DOCUMENT EXCERPT -
Every day. Come in early. Say hi to Karen. Round the corner. Pass break room. Second corner. Avoid Jordon. Office.

And again: Come in early. Karen. Corner. Kitchen. Corner. Jordan. Office.

Again: Early. Delayed reply from Karen. Corner. Kitchen. Corner. Barely miss Jordan. Office. Breathe. That’s fine – a little different than normal, but not unusual. Get to work.

Again: Early. Karen doesn’t reply at all. Corner. Kitchen. Corner. Distracted. Collide with Jordan [a whoosh as the collision occurs], knocking a stack of papers out of his hands. Apologize. Office. Breathe. Breathe.

Again: Early. Karen doesn’t even hear me this time. Corner. Kitchen. Corner. Jordan – [heavy footsteps] Jordan and and I cross paths, but I don’t run into him. It’s as if I just passed right through him. I stand there, frozen in confusion. Worry that I might have just had a mini-stroke and blacked out for a minute. I don’t think it’s possible – I’m not old enough to be having those, but how else would I explain…

[Frightened sigh]

Again: Early. Dead silence from Karen. No one looks at me as I walk into the office. Corner. Kitchen. Corner. Jordan, flying around the corner with a 20 pound box of printer paper in his arms. Not enough time to get out of his way. Instead… [mysterious rumbling] I pass, body and mind, straight through him. Like I’m not even there. And this time, I can’t ignore it.

I’m not sure when this happened, or how long it had been going on before I noticed the change. But I stood there for a long time, ignoring my office door and the pile of work I knew was waiting for me. Eventually, I slumped against the wall, mostly to get a hold of something solid and real and just breathe for a moment. It was some comfort… at least, until… I noticed that my arm had sunk up to the elbow into the drywall.

I jumped away from the wall, my arm pulling loose like it was stuck in wet mud or quicksand. [Squelching noise] I think I must have screamed, but when I looked around, no one had noticed. Oddly enough, that actually made me feel more calm about the whole situation [an office door closing]. As far as everyone else was concerned, things were just… Business as usual.

DATA SEGMENT -
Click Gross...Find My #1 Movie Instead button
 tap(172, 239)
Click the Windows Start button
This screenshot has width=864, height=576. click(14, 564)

EXERCISES -
A. Answer these questions using the office story.
(i) What is Jordan carrying when he comes flying around the corner?
(ii) How far does the narrator's arm sink into the drywall?
(iii) What gets knocked out of Jordan's hands when the narrator collides with him?
B. List every sound cue that appears in square brackets in the office story.

ANSWERS GIVEN -
A.
(i) A 20 pound box of printer paper
(ii) Up to the elbow
(iii) A stack of papers

B.
- a whoosh as the collision occurs
- heavy footsteps
- Frightened sigh
- mysterious rumbling
- Squelching noise
- an office door closing